[START DOCUMENT SEGMENT]

Sangre de Cristo National Heritage Area awards grant to Adams's State's C.A.S.A.

(04-14-2014)

Adams State University's student led-organization, C.A.S.A. (Cultural Awareness Student Achievement) was awarded a cultural heritage grant of nearly $5,000 from The Sangre De Cristo National Heritage Area for its project, Roots Run Deep: Preserving Heritage by Honoring Identity.

"This project will focus on connecting students, faculty, and community members to the rich and often ignored cultural history of the San Luis Valley," said C.A.S.A. director, Oneyda Maestas. "I want the grant to increase the cultural capital of the valley. This cultural capital can have drastic effects on how we view our own culture and others. It helps us honor and understand that cultural traditions are not stagnate, but lived through experience."

[END DOCUMENT SEGMENT]
[START DATA BLOCK]

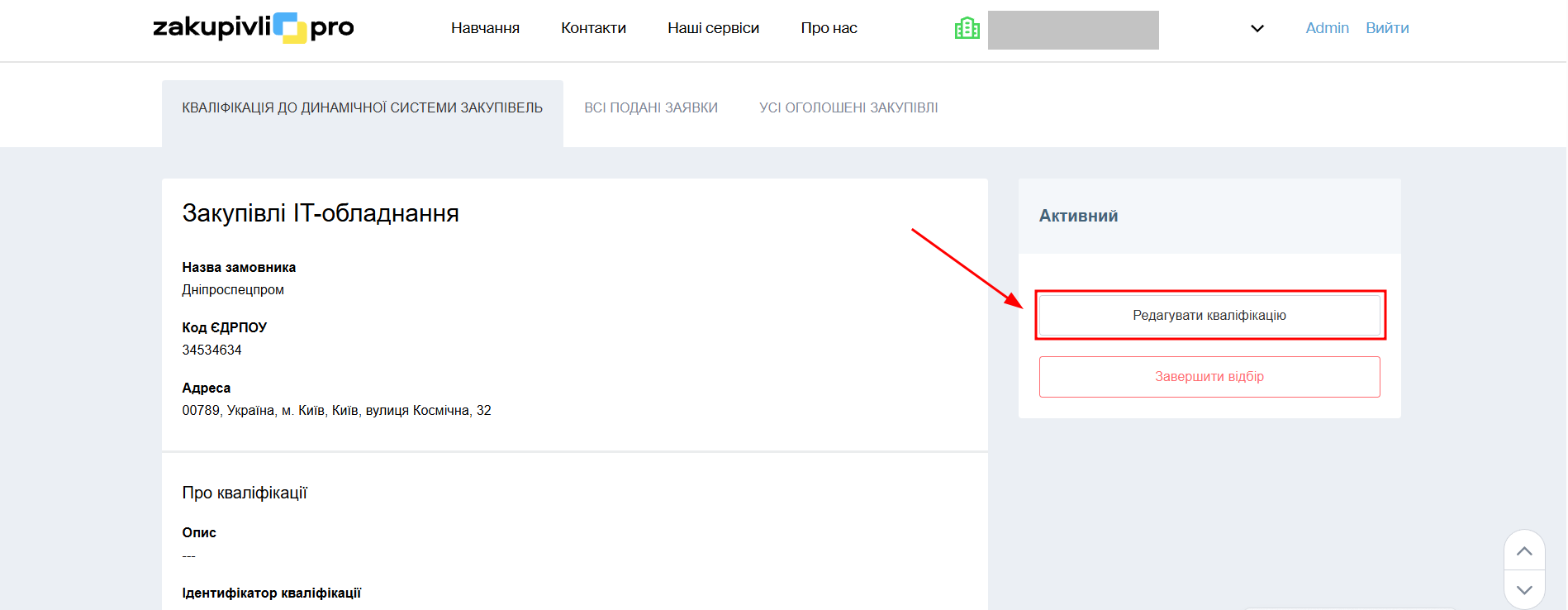The width and height of the screenshot is (1568, 610).
Task: Select the Кваліфікація до динамічної системи закупівель tab
Action: point(362,107)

[END DATA BLOCK]

• _WHAT YOU WILL DO_:
Reproduce word for word the passage of the grant announcement starting with "Adams State University's" and going on through "by Honoring Identity.".

• _TASK SOLUTION_:
Adams State University's student led-organization, C.A.S.A. (Cultural Awareness Student Achievement) was awarded a cultural heritage grant of nearly $5,000 from The Sangre De Cristo National Heritage Area for its project, Roots Run Deep: Preserving Heritage by Honoring Identity.